Begin
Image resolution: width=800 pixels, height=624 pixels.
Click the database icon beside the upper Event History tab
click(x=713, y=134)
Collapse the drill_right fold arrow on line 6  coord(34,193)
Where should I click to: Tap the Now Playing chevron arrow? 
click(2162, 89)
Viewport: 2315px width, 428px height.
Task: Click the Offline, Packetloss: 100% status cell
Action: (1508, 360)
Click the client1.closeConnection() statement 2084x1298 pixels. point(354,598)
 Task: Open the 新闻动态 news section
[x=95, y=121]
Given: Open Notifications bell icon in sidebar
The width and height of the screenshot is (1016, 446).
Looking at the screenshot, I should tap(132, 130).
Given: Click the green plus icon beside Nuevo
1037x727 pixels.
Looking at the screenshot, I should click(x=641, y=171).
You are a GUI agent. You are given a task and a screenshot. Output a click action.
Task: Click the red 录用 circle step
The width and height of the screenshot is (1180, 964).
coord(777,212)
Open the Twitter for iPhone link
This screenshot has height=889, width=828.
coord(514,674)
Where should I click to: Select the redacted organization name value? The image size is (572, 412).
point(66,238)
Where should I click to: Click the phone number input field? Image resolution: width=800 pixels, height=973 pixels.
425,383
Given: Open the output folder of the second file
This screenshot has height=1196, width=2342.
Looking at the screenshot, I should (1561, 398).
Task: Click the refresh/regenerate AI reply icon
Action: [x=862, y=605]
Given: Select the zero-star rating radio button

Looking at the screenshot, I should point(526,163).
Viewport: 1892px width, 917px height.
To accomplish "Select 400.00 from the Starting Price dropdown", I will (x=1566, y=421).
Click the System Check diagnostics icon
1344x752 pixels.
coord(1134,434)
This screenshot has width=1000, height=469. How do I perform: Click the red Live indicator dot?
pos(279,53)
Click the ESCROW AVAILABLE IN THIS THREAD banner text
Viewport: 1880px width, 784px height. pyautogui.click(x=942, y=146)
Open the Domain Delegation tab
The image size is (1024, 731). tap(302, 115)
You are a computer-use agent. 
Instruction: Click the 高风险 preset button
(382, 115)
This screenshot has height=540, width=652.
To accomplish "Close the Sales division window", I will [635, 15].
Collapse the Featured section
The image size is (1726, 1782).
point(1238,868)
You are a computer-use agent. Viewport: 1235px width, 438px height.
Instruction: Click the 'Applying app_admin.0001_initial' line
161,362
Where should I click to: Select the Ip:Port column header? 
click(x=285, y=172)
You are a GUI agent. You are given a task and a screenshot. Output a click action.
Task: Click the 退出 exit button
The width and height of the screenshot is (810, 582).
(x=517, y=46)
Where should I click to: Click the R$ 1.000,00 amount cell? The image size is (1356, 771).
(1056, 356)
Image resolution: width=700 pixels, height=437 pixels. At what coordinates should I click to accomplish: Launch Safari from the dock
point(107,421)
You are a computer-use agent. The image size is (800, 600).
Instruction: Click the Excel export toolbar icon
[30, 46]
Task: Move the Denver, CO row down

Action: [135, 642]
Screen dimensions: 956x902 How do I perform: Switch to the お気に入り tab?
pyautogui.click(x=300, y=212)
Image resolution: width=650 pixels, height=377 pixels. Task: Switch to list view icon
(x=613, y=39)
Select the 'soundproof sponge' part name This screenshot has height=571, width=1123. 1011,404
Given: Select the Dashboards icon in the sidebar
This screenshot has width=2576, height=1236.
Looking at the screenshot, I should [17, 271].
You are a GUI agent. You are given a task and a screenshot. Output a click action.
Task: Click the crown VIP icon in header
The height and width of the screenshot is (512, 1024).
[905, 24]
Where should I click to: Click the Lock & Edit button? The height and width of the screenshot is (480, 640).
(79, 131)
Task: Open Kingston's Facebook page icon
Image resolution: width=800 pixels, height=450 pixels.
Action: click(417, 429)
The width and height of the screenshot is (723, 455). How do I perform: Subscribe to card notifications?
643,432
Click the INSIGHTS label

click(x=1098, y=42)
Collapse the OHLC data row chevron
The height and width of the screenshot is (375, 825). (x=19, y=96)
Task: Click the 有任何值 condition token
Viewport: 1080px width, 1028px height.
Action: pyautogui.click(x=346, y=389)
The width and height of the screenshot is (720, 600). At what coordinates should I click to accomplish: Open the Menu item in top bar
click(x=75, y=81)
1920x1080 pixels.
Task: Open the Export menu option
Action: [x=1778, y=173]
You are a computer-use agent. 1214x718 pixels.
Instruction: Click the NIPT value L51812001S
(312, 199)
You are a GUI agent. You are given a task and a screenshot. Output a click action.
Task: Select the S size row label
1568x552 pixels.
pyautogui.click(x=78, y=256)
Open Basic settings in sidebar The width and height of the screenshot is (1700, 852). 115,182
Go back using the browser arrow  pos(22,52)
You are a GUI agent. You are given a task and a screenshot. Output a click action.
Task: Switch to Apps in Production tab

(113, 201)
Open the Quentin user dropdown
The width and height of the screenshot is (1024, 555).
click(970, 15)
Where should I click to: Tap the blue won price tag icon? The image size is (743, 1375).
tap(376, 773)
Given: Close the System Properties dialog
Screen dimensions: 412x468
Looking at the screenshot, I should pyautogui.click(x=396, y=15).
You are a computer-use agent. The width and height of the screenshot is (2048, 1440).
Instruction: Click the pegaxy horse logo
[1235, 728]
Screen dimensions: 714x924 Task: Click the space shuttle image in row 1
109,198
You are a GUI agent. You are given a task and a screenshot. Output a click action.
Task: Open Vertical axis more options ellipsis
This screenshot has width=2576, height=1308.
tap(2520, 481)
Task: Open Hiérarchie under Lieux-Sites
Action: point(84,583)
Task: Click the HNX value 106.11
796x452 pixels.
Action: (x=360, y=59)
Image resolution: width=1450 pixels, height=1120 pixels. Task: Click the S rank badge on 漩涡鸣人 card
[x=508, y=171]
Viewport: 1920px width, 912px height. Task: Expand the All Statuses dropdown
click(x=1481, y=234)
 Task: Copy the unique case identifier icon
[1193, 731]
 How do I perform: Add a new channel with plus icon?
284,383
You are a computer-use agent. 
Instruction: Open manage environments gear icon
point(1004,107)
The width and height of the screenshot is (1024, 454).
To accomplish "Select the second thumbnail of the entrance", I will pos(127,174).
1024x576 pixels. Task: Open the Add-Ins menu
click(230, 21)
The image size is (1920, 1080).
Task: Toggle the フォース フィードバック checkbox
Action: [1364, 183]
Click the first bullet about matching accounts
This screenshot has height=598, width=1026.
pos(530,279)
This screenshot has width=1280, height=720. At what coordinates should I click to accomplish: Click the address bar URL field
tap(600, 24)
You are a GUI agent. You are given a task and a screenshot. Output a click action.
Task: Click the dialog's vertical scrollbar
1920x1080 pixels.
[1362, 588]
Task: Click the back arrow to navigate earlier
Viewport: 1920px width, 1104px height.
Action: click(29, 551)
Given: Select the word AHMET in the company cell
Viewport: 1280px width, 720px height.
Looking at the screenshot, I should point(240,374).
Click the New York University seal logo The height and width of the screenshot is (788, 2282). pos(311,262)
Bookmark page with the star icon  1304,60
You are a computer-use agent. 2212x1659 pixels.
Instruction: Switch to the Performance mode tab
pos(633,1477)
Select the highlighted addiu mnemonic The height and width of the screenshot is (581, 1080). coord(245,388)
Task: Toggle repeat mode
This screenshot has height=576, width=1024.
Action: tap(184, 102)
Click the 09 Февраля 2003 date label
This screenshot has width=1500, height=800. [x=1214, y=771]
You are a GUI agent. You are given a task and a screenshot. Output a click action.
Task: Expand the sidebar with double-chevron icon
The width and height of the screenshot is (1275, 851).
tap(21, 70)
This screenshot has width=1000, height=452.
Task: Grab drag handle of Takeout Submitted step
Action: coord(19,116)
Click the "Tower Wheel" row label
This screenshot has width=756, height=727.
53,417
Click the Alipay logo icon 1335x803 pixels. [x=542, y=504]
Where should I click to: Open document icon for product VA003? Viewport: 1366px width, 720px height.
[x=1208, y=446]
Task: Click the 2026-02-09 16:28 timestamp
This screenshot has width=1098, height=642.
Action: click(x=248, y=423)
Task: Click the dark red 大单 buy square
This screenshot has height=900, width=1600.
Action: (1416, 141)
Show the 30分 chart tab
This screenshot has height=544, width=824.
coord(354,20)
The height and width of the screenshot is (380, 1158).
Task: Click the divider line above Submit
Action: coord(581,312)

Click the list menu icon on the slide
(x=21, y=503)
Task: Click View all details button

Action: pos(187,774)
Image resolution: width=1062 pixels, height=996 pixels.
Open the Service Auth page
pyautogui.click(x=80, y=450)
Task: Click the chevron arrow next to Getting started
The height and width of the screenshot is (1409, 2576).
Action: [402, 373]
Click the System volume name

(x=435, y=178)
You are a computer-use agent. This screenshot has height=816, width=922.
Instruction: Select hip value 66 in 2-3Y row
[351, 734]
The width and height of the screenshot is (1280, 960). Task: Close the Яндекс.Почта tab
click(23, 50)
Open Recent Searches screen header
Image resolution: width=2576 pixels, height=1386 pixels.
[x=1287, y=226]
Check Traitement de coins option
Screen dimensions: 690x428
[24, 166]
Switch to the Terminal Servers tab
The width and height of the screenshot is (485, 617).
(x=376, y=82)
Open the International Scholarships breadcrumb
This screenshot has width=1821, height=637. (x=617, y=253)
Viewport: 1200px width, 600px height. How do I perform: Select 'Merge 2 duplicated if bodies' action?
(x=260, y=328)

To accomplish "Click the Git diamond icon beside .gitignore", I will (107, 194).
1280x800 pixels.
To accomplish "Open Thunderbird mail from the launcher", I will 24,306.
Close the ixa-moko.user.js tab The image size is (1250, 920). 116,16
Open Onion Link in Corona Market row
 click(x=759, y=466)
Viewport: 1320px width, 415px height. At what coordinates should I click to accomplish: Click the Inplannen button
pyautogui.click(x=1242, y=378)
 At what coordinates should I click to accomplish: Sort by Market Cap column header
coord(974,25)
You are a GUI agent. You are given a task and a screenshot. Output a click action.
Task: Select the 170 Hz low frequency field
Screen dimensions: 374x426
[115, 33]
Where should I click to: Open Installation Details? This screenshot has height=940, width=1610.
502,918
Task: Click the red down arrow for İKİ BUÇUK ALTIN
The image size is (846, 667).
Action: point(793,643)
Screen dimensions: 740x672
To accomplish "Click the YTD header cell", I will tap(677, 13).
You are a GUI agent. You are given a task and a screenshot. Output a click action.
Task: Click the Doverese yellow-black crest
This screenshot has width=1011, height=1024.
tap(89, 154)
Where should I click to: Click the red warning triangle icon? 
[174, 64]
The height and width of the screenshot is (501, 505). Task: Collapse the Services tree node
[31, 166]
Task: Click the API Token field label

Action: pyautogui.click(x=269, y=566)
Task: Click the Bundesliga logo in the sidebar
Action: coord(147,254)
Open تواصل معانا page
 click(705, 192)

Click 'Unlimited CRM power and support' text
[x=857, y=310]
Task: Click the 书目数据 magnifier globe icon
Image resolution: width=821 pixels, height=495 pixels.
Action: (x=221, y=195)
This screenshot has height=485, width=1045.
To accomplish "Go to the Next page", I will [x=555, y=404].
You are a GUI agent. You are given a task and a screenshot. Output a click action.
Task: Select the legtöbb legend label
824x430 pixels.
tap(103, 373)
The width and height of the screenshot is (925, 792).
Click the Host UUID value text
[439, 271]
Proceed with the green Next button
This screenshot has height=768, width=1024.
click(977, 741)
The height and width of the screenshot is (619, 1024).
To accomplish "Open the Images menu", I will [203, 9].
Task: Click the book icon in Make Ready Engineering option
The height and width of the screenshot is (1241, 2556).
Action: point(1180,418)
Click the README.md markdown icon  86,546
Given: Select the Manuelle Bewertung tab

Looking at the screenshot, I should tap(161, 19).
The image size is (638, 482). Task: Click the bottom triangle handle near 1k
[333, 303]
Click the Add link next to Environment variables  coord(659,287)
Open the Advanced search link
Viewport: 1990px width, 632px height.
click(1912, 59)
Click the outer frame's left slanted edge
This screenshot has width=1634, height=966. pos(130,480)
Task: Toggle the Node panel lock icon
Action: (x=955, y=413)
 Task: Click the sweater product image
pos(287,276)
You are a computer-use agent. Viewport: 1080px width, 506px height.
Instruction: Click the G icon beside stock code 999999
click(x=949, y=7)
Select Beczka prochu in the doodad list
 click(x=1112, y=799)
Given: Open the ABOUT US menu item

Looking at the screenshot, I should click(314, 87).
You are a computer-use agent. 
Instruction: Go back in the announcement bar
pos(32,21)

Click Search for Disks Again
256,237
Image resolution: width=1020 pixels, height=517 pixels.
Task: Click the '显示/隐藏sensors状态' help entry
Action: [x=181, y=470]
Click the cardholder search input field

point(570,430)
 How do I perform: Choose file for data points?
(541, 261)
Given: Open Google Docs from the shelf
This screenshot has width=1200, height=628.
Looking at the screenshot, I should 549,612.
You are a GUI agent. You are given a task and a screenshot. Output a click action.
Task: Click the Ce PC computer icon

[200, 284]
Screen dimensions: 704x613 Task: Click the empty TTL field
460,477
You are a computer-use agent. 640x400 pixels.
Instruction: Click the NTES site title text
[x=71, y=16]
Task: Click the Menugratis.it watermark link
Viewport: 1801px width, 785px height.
End
# [Required task]
Rewrite the lines from the one containing "Click the Alipay" through the one containing "(x=21, y=503)", replacing "timestamp" with "time stamp" and changing nothing else.

# [Exercise solution]
Click the Alipay logo icon 1335x803 pixels. [x=542, y=504]
Where should I click to: Open document icon for product VA003? Viewport: 1366px width, 720px height.
[x=1208, y=446]
Task: Click the 2026-02-09 16:28 time stamp
This screenshot has width=1098, height=642.
Action: click(x=248, y=423)
Task: Click the dark red 大单 buy square
This screenshot has height=900, width=1600.
Action: (1416, 141)
Show the 30分 chart tab
This screenshot has height=544, width=824.
coord(354,20)
The height and width of the screenshot is (380, 1158).
Task: Click the divider line above Submit
Action: coord(581,312)

Click the list menu icon on the slide
(x=21, y=503)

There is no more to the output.